I have!! not that brand but another. What's good enough for my dog is good enough for me


----------



## Binkalette (Dec 16, 2008)

I've used my girls Eqyss stuff before.  I smelled GREAT! Too expensive for me to use every day though.


----------



## Shell (Oct 19, 2009)

I used to use my horse's shampoo. Mane and Tail, I think (it's been years). Worked great and was very cheap. I had two bottles- one at the barn and one in the shower


----------



## misty073 (Mar 31, 2009)

And here I was worried because I leave Bellas shampoo on the side of the tub (she gets bathed at least 4-5 times a week) I was worried my husband or teenage daughter might accidently use it LOL. Guess it wouldnt really be a problem.


----------



## ioreks_mom (Oct 1, 2008)

I haven't but I have always been tempted because it smells so good! I am just worried because my hair is pretty dry from the highlights so I should probably stick with my own shampoo. Plus, the dogs' shampoo is much more expensive than mine!


----------



## Cowgirl Kristin (Feb 19, 2010)

Cowboy's shampoo was $3 for a big big bottle. Its cheaper than my Biolage shampoo! I've used Mane N Tail before as well. Didn't like it as much, seemed to leave a build up of some sort in my mane. lol.


----------



## StarfishSaving (Nov 7, 2008)

Mane N Tail coats the hair, it's actually a detangler mostly. We used it in the grooming shop on some dogs but you had to be really careful or else the buildup would be heavy and the dogs would look greasy.

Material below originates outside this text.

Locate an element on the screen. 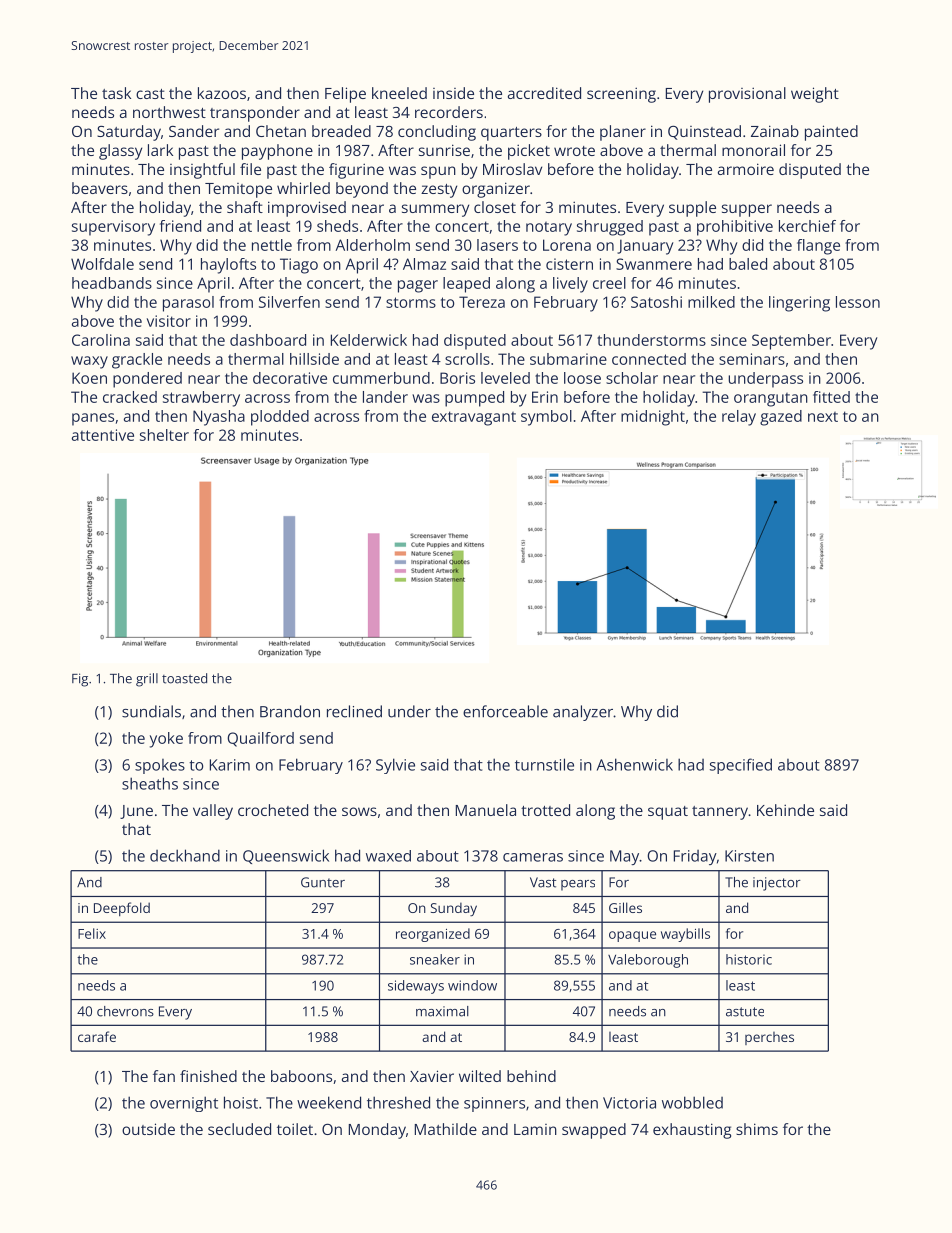  Miroslav is located at coordinates (512, 169).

I HAVE used dog shampoo before. I don't make a habit of it because of the expense mostly.


----------



## digits mama (Jun 13, 2007)

Had poison ivy once...3 days of intense burning, itching pull my hair out intense like.

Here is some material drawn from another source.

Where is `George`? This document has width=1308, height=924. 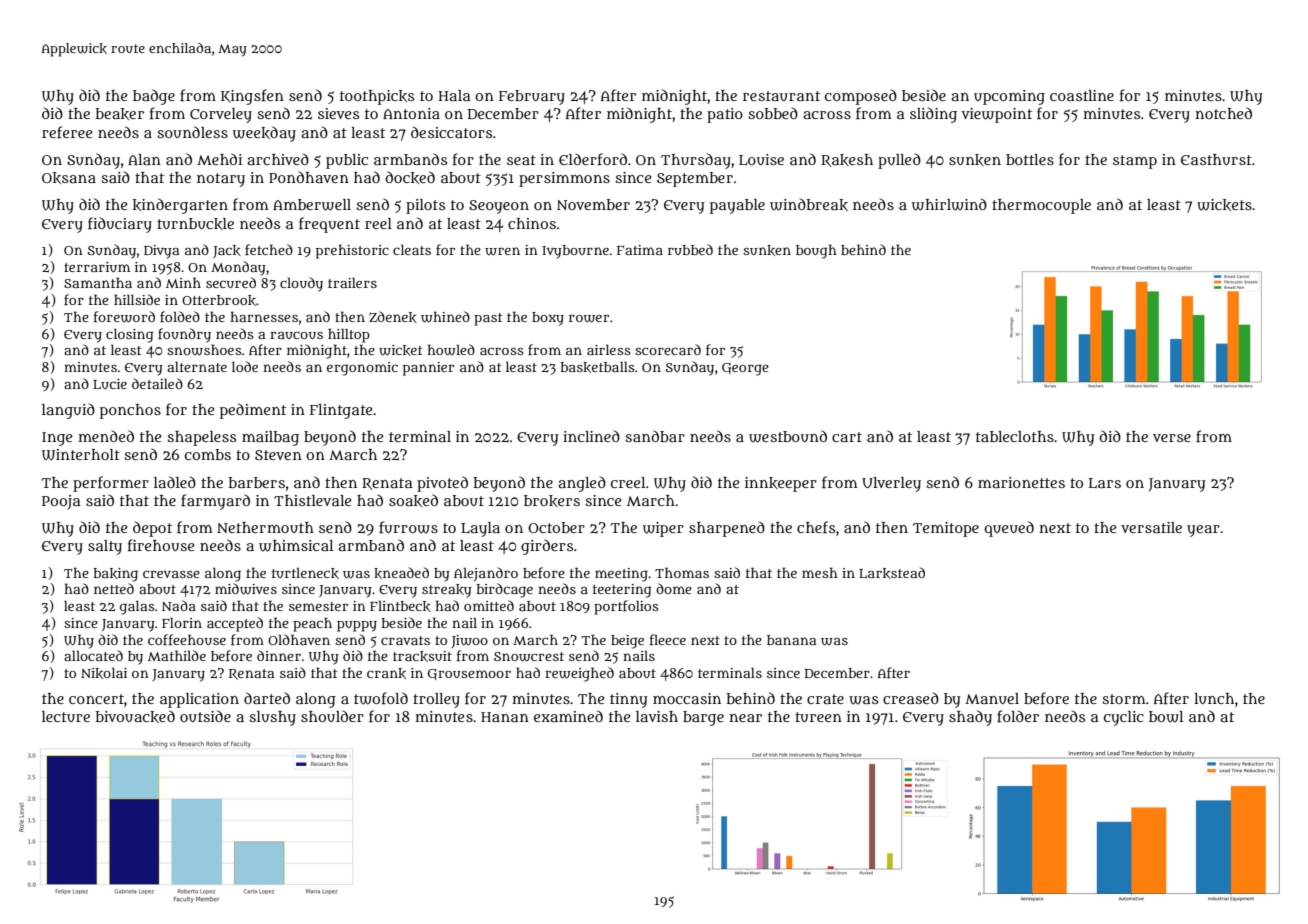 George is located at coordinates (745, 369).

I was showering, or more like standing n there for relief and I looked down and saw my Eqyess shampoo for dogs...The words..Stops itch on contact made me reach down..and bathe in it.

next day..redness was gone. I then used the spray..and it never bothered me again and went away stat. 

That is when my love affair with eqyess products bloomed. Now, I dont make it a habit..but damn skippy. Yes I would use it again if need be!


----------



## Cowgirl Kristin (Feb 19, 2010)

I use Eqyss on my horse's mane, tail, and body. It keeps her skin in great condition and prevents dandruff. Its good stuff, and works better than the other brands I've tried for her dandruff.


----------



## Dunixi (Mar 16, 2009)

Shell said:


> I used to use my horse's shampoo. Mane and Tail, I think (it's been years). Worked great and was very cheap. I had two bottles- one at the barn and one in the shower


I Love Mane and Tail!! I did the same thing when I had horses!! Except my barrel racing horse hated being bathed in anything but Suave Green Apple Shampoo...he was an odd one.


----------



## LazyGRanch713 (Jul 22, 2009)

Shell said:


> I used to use my horse's shampoo. Mane and Tail, I think (it's been years). Worked great and was very cheap. I had two bottles- one at the barn and one in the shower


I've used mane & tail too, and prefer it  I've used some of the dog shampoo in a pinch on my own hair, and people ALWAYS comment on how it's shiny and smells so good, and where did I get that amazing shampoo? "It was a special order" I tell them. (At least it's not a complete lie )


----------